===== Excerpted text
401(k): A 401(k) is an employer-offered plan that allows you to start saving for retirement and reduce your taxable income. For example, if you earn $70,000 this year and you contribute $10,000 to your 401(k), you will only pay taxes on a $60,000 income (although you’ll pay taxes on the money in your 401(k) when you eventually withdraw the funds). Many employers offer 401(k) matching programs that contribute additional money up to a certain percentage amount.

IRAs: IRA stands for Individual Retirement Account, and there are two types to choose from: a traditional IRA, which offers some tax advantages in the here and now, and a Roth IRA, which allows tax-free withdrawals in the future but comes with some salary limitations. Regardless of which you choose for your specific financial situation, IRAs are a nice option for self-employed individuals, and they can make a solid addition on top of a 401(k).

Social Security benefits: If you’re earning an income and paying Social Security taxes, you’ll be eligible for Social Security benefits down the road. You can start taking Social Security payments as early as 62, but if you want to receive a maximum benefit, it’s wise to wait until you reach your full retirement age. If you were born after 1960, your full retirement age is 67. 

At what age do most people retire?

According to research from Gallup, the average retirement age is 61, a four-year increase since it started collecting data in 1991. Looking ahead, people are planning to work even longer. In fact, the average retirement age of people who are currently working is 66. And, according to data from the Bureau of Labor Statistics, the number of people 75 and older in the labor force is projected to grow by 96.5% by 2030.

Data from the Federal Reserve and other sources shows that retirement age varies based on race/ethnicity and overall level of education. 

Why are Americans struggling to save for retirement?

According to recent research from Fidelity, 52% of households are at risk of not being able to cover essential expenses in retirement. Plenty of them are aware of the risk, too. A study from AARP shows that 61% of people are concerned they won’t have enough money to support themselves in retirement.

Part of the struggle to save comes down to basic math. While every financial expert says you should set aside a portion of your paycheck for the future, the reality is that the majority of Americans are having a tough time making ends meet. If you’re living paycheck to paycheck, saving money from any of those paychecks is very hard to do. Additionally, many Americans are stretched thin with debt payments. Between paying off a mortgage, auto loan, student loans and credit card bills today, there’s not much left over for tomorrow.
==========
**Stated task**
Answer these from the excerpt on retirement saving:
(a) In the 401(k) example, on how much income does a person earning $70,000 who contributes $10,000 pay taxes?
(b) What is the full retirement age for someone born after 1960?
(c) According to Fidelity, what percentage of households are at risk of not being able to cover essential expenses in retirement?
===== Collected data
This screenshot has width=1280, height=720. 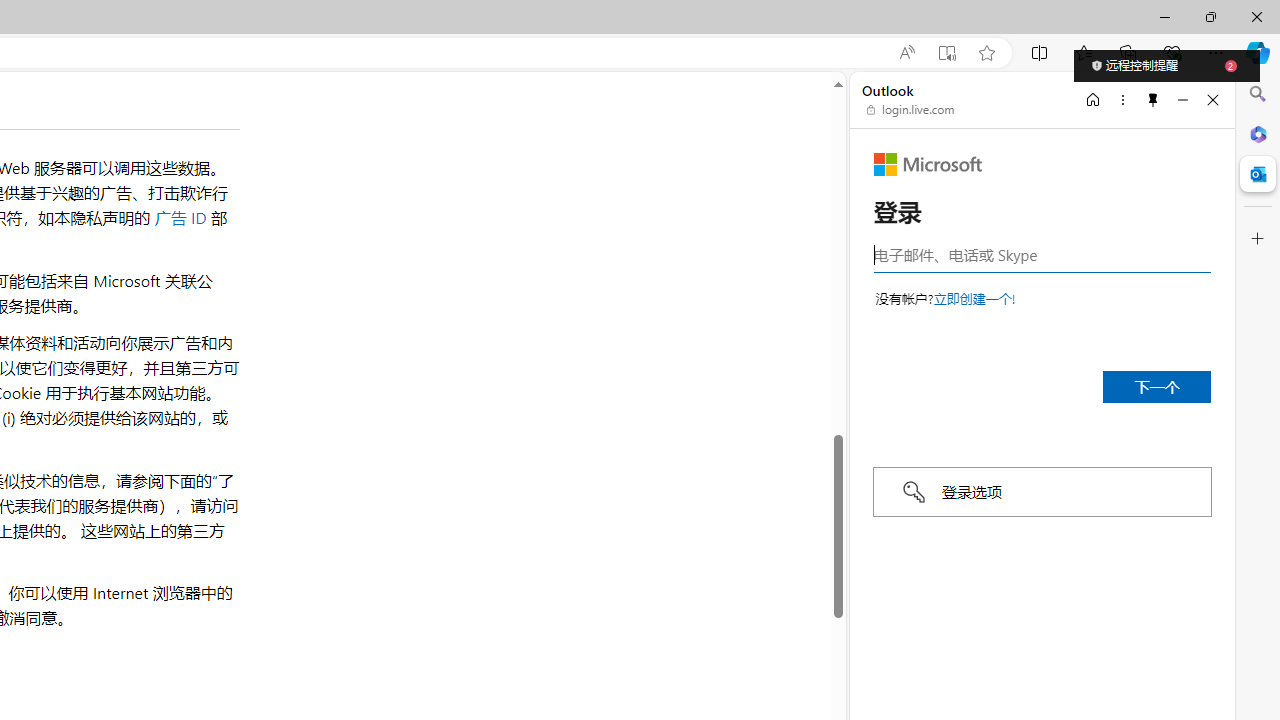 I want to click on 'login.live.com', so click(x=910, y=110).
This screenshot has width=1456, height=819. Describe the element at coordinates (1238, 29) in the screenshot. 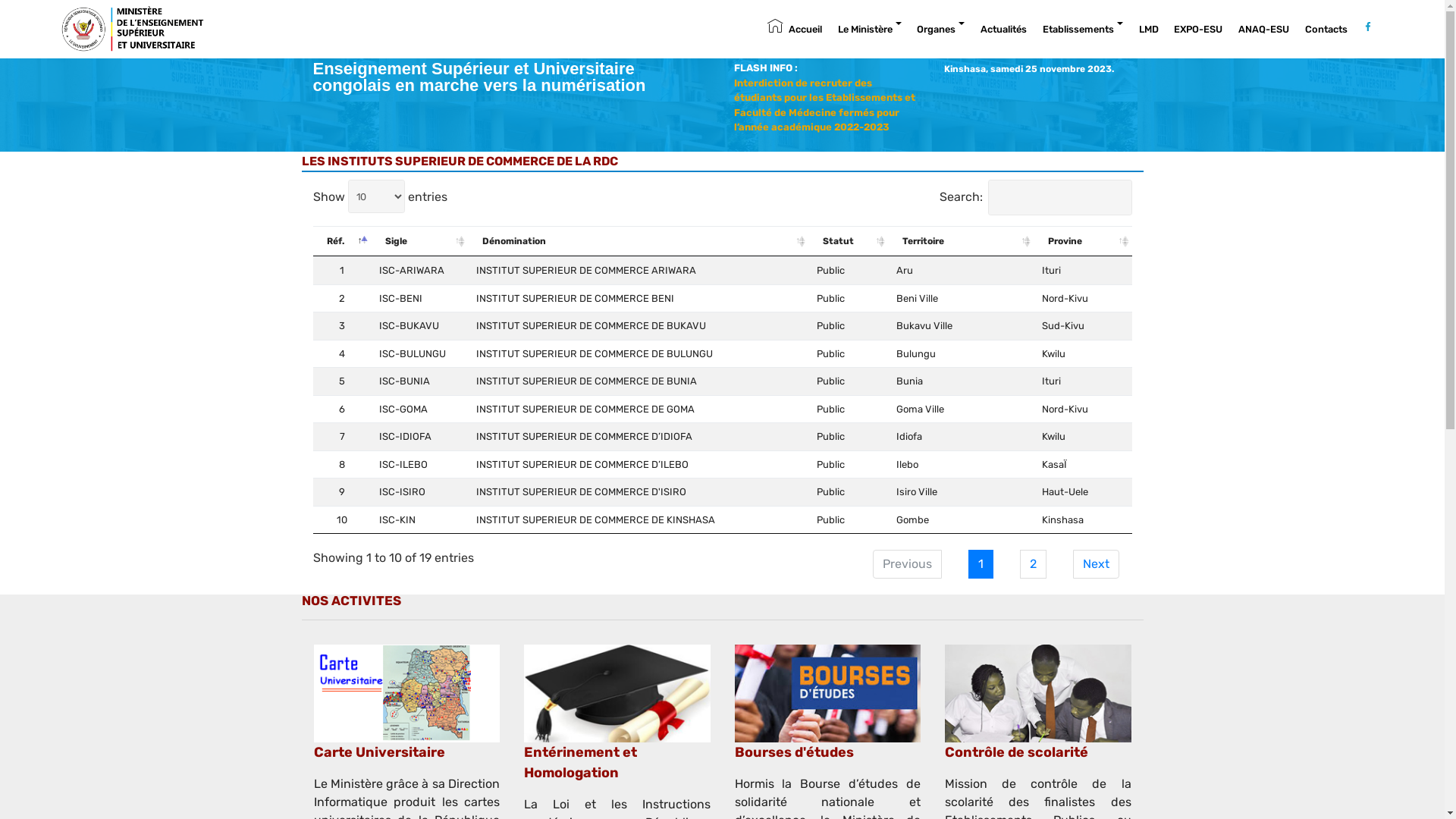

I see `'ANAQ-ESU'` at that location.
==========
**Exercise solution**
(a) $60,000
(b) 67
(c) 52%